Finally a nod in passing to two exceptional full-range loudspeaker designs that grow more impressive with each encounter and are certainly worthy of the most significant award of them all - a serious audition by you, the devout music lover. Having enjoyed extended conjugal visits with most of the Joseph Audio loudspeaker line over the past eight years (save for the top of the line Pearls), it took me until 2004 to finally take the full measure of the Joseph RM25siMkII. They continue to represent a benchmark of resolution, clarity and musicality to these ears, an exceptional value to this listener at any price point, let alone for under five thousand dollars - an American classic. And in conclusion, it seems that at least a couple of times every year, be it at an audio show or an audio showroom, I get to spend a couple of hours with the Vandersteen 5A, much as I reported on them at the end of my piece on the Best Sounding Rooms at the 2003 Home Entertainment Show in San Francisco.

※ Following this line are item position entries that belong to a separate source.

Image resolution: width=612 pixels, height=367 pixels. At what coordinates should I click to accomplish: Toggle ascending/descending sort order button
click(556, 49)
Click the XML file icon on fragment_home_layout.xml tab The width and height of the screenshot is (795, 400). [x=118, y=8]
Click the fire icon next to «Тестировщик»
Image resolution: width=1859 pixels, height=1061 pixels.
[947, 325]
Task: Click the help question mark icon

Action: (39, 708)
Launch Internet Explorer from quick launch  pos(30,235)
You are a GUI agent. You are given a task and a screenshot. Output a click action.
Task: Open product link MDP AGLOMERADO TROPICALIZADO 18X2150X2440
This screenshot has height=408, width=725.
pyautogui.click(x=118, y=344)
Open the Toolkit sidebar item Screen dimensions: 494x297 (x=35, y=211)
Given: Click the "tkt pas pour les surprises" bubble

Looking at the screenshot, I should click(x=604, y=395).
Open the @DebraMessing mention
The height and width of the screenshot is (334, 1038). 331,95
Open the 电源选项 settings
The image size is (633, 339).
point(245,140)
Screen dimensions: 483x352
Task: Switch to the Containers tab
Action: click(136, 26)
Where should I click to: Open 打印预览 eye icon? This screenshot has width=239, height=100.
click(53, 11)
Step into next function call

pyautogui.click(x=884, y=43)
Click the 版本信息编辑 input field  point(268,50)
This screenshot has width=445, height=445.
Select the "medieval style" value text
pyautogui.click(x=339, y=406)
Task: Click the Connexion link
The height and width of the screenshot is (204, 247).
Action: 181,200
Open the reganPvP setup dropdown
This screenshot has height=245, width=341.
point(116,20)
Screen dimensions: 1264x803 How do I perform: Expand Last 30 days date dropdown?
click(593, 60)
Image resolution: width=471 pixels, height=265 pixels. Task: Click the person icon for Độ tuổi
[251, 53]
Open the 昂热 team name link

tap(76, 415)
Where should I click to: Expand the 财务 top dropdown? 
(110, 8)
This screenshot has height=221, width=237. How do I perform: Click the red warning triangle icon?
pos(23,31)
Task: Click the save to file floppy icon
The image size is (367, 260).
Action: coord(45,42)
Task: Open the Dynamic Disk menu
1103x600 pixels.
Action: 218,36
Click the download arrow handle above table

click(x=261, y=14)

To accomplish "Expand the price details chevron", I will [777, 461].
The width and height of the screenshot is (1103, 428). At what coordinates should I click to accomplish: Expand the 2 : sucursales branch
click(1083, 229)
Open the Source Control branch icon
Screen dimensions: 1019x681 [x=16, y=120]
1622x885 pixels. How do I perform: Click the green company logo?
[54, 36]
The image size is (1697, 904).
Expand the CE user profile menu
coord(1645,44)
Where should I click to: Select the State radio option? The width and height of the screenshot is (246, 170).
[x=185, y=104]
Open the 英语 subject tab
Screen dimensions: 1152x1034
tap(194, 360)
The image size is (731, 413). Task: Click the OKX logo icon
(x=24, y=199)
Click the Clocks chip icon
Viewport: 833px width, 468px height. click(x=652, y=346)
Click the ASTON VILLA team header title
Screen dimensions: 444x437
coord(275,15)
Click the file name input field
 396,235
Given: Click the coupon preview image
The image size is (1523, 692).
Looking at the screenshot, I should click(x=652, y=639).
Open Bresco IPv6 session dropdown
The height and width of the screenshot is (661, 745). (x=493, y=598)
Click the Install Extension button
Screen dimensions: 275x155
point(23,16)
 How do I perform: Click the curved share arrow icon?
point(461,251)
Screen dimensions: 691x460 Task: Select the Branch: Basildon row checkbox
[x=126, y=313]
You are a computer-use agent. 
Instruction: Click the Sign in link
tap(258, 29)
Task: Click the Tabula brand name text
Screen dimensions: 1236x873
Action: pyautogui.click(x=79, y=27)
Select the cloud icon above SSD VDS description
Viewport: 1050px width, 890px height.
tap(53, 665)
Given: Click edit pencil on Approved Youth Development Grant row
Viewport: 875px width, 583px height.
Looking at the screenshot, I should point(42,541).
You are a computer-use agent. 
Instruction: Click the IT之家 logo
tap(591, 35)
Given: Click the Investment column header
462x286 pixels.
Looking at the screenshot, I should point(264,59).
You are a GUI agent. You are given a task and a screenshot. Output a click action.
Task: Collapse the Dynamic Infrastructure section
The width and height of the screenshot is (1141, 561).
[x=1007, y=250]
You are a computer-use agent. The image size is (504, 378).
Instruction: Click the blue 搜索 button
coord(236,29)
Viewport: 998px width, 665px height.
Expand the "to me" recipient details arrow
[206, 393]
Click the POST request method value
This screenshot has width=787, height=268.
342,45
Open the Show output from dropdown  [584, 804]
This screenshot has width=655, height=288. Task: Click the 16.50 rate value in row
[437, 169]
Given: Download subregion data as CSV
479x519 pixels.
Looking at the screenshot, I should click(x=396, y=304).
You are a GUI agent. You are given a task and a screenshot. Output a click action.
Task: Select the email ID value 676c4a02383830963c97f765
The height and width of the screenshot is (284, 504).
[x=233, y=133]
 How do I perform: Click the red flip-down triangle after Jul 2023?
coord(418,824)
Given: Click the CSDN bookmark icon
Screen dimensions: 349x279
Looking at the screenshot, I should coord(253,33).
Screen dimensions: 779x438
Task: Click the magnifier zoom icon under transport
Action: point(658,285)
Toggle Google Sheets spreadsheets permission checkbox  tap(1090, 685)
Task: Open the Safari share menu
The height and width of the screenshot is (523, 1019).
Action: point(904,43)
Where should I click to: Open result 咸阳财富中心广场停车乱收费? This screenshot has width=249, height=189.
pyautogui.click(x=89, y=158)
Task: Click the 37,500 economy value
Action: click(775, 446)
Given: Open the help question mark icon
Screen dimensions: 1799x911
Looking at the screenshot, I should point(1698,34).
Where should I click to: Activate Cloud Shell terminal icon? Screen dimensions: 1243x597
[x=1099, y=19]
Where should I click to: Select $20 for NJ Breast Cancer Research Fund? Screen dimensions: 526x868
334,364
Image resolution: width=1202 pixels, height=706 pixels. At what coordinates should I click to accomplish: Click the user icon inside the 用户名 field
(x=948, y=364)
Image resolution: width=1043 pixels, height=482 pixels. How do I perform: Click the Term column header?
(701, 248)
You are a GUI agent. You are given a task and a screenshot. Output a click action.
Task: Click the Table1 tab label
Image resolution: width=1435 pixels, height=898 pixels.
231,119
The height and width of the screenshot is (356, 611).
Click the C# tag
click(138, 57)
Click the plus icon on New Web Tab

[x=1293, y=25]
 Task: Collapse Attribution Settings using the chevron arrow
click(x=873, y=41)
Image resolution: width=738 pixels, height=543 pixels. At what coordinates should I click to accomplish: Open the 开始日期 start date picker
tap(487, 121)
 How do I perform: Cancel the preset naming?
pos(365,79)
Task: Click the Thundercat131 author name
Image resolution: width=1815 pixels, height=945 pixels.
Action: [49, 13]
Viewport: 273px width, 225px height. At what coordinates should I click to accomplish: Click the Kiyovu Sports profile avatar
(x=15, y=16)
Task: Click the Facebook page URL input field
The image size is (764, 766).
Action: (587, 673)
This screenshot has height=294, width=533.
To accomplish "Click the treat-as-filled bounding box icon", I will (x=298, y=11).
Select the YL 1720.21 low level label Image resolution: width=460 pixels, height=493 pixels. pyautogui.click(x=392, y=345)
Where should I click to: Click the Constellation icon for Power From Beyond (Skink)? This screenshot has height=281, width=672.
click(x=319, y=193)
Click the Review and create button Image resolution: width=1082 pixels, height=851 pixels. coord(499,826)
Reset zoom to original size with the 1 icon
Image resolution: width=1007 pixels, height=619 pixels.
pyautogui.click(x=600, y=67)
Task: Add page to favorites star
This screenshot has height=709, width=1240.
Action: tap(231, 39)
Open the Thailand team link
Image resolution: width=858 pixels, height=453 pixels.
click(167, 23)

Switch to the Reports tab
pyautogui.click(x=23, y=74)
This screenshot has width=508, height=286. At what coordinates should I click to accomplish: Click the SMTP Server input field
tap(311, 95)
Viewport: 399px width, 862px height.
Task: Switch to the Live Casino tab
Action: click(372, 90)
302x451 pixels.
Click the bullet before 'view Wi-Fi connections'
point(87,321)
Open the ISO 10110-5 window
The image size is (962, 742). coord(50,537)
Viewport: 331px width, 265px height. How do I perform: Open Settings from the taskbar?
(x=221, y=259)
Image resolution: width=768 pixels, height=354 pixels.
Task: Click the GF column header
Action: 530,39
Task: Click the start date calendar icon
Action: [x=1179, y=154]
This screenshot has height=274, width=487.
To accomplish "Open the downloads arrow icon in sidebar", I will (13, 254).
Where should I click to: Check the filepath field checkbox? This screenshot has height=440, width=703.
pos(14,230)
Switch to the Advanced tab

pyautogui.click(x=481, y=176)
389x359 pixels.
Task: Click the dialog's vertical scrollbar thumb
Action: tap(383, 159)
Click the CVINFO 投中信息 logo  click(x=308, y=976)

Just about a month or so ago I got to listen to a pair with a high-powered Bryston amp and some fine analog source materials, courtesy of Michael Gruber and Neal Brill of American Audiophile in Lynbrook/Long Island. I came away as I always do, with a sense of genuine musical satisfaction, that is to say, this is the way I experience music, this is the way it is supposed to sound.


And as I originally stated in my show report, at a suggested retail price of $14,5000, the Vandersteen 5A have retroactively become a high-end audio bargain, especially when compared to the big, big bucks some companies are asking for a lot less pleasure and performance - speakers that are far too prissy and analytical to convey the emotional content and immediacy of a live performance. The upgrades that Richard Vandersteen has incorporated into the 5A have really pushed its already imposing performance parameters over the top in terms of high frequency extension, transparency, depth of field, midrange detail and low frequency impact.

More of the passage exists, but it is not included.